The pulp destined for the company may be part of a larger shipment. But the number of bales allotted to it are always delivered at Garfield; none may be diverted to any other customer; and no pulp is shipped to the broker for sale to purchasers, to be obtained while the pulp is in transit or after its arrival. Upon arrival of the pulp in Holboken, the broker gives to a terminal company the dock orders, specifying delivery of the required number of bales, and makes out the bills of lading for shipment from there to Garfield. These papers name the ship by which the pulp arrived at the Hoboken dock.
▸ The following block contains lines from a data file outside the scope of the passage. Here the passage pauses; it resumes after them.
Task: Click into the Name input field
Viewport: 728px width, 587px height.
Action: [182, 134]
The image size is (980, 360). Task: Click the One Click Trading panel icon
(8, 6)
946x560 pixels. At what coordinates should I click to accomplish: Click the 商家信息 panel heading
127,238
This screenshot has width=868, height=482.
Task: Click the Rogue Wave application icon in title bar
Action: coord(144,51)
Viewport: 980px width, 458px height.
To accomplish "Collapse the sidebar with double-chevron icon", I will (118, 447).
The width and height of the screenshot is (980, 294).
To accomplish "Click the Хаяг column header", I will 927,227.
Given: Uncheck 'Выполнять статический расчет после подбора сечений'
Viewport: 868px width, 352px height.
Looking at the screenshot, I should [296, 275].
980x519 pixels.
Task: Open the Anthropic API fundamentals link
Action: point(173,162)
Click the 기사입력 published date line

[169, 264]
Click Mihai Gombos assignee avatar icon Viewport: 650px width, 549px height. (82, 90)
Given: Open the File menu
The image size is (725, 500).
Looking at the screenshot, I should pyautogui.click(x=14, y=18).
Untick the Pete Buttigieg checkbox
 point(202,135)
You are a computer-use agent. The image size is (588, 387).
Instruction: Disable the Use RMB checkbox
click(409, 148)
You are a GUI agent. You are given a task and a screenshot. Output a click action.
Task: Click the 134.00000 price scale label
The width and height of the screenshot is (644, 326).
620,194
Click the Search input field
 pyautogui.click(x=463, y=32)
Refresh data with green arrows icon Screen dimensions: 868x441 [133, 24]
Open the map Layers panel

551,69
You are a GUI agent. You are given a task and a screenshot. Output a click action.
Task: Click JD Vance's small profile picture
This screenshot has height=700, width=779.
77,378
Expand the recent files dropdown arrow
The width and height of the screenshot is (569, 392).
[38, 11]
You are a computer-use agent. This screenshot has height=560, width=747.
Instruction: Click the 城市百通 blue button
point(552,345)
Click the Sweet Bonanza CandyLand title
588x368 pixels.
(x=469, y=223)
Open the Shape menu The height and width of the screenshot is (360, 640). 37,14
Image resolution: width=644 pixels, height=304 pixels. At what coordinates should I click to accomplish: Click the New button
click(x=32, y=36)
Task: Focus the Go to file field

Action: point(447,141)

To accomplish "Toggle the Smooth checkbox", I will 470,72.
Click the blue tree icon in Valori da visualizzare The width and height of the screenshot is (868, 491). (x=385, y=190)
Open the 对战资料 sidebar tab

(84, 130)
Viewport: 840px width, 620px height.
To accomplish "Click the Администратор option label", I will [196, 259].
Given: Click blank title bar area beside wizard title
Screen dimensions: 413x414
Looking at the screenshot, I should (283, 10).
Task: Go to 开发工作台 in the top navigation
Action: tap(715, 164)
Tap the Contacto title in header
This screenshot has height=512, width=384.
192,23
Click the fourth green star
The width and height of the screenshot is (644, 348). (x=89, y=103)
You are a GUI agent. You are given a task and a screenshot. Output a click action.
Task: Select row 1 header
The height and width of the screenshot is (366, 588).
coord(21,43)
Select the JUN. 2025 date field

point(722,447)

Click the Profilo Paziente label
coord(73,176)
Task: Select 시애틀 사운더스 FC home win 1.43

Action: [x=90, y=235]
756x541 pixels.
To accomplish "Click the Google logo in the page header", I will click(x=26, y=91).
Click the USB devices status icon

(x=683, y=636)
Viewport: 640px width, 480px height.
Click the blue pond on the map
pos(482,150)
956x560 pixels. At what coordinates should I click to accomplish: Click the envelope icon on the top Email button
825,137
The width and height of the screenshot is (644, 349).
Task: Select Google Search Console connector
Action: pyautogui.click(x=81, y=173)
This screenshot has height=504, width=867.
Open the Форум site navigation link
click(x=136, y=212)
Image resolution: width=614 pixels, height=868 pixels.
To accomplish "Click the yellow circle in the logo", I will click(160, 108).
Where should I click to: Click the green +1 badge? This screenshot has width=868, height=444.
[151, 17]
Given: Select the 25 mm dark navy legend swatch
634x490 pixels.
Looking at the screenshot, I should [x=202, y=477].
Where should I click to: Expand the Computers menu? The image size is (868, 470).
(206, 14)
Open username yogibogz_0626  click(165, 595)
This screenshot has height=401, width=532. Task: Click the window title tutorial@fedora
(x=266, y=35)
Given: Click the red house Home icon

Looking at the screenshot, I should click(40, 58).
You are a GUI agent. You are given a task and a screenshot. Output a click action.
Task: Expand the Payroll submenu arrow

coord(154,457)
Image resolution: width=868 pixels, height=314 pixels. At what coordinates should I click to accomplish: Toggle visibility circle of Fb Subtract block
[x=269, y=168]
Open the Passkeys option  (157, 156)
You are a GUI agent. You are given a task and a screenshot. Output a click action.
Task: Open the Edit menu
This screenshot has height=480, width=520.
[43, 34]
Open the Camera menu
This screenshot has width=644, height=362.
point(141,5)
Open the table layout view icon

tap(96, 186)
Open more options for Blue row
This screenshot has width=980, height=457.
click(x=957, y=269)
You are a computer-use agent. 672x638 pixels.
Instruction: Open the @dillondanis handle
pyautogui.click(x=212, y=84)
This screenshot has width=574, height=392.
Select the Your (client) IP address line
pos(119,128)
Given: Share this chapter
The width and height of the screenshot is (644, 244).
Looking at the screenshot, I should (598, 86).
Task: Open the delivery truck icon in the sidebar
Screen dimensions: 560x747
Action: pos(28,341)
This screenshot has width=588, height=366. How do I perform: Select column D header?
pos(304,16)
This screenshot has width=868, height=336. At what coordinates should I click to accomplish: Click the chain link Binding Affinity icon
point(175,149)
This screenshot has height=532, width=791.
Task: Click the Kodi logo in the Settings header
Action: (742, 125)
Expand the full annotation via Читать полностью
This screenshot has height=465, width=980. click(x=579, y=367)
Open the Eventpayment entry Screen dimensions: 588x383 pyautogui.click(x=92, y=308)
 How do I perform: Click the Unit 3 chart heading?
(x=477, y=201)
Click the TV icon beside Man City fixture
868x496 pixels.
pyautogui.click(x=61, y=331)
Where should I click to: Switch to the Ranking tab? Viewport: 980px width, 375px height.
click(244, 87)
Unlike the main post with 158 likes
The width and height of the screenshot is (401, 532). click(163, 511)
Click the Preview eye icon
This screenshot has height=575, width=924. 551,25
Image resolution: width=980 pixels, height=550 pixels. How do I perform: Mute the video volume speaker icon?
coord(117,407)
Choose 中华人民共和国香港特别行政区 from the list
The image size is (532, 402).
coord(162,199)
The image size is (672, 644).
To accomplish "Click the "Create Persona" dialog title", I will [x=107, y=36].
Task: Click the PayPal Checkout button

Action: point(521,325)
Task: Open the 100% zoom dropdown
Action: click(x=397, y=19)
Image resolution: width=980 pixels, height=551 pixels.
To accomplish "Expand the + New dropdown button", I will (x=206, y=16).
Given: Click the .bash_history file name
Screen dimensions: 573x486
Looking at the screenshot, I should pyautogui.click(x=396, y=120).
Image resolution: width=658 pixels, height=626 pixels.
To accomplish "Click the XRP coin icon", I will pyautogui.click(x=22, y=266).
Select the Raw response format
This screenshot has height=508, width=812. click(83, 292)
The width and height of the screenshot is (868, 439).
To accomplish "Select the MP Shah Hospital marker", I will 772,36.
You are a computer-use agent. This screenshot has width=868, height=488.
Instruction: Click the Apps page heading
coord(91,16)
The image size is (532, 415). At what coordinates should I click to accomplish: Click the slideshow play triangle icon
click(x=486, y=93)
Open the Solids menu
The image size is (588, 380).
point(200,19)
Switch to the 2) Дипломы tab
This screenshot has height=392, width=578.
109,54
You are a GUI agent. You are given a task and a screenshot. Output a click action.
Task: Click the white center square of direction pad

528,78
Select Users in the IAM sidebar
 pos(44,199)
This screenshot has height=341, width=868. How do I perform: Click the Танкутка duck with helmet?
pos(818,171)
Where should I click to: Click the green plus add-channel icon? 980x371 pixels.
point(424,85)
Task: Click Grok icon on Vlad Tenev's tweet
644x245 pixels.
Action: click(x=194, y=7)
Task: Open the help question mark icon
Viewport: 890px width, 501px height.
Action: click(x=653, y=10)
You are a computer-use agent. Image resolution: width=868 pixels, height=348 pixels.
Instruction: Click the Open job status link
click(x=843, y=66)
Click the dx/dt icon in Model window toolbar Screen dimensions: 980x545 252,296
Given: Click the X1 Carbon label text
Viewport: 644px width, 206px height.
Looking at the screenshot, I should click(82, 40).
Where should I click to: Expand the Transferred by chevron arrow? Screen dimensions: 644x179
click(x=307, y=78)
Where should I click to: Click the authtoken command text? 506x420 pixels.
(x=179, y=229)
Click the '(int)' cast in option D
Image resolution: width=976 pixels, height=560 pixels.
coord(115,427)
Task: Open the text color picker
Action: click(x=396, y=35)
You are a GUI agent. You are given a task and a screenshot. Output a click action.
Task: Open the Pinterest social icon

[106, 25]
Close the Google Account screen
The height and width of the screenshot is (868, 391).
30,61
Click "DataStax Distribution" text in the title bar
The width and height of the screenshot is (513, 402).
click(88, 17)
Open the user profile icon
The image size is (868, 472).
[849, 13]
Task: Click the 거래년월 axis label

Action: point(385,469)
There may be some delay in forwarding the wood pulp by rail after delivery on the dock, because, under an arrangement between the broker and the company, the pulp is shipped from the dock in lots of two or three cars in order to prevent congestion at Garfield. The freight from the dock to Garfield is paid by the company to the tail carrier. The commission found 'that from the time the pulp is placed on board steamers at foreign ports there is a continuing intent on the part of the shipper that it shall be transported to Garfield.'
The carriers contend that title to the pulp does not pass to the company until the broker arranges, at the Hoboken dock, for shipment of the specific lot to Garfield; that the shipment by the mill to its agent, as consignee, of pulp in quantity exceeding that ultimately destined to Garfield, terminates when the pulp is delivered on dock at Hoboken; that this foreign shipment is distinct from the subsequent shipment by the broker to Garfield of the smaller quantity, under a new and local bill of lading; and that therefore the rail movement from Hoboken to Garfield is an independent intrastate transaction. But the nature of the shipment is not dependent upon the question when or to whom the title passes. Pennsylvania R. R. Co. v. Clark Bros. Coal Min. Co., 238 U.S. 456, 465, 466, 35 S.C.t. 896, 59 L. Ed. 1406. It is deter mined by the essential character of the commerce. Baltimore & Ohio S. W. R. R. Co. v. Settle, 260 U.S. 166, 170, 43 S.C.t. 28, 67 L. Ed. 189. It is not affected by the fact that the transaction is initiated or completed under a local bill of lading which is wholly intrastate, Railroad Commission of Ohio v. Worthington, 225 U.S. 101, 108-110, 32 S.C.t. 653, 56 L. Ed. 1004; Texas & New Orleans R. R. Co. v. Sabine Tram Co., 227 U.S. 111, 33 S.C.t. 229, 57 L. Ed. 442; Hughes Bros. Co. v. Minnesota, 272 U.S. 469, 47 S.C.t. 170, 71 L. Ed. 359; or by the fact that there may be a detention before or after the shipment on the local bill of lading, Carson Petroleum Co. v. Vial, 279 U.S. 95, 49 S.C.t. 292, 73 L. Ed. 626. The findings of the commission, that the broker acts only as agent and that from the time that the pulp is put aboard the steamer there is a continuing intent that it should be transported to Garfield, ought to have been accepted by the District Court as conclusive, since there was ample evidence to sustain it. Western Paper Makers' Chemical Co. v. United States, 271 U.S. 268, 46 S.C.t. 500, 70 L. Ed. 941; Virginian Ry. Co. v. United States, 272 U.S. 658, 47 S.C.t. 222, 71 L. Ed. 463. The rail transportation is in fact a part of foreign commerce.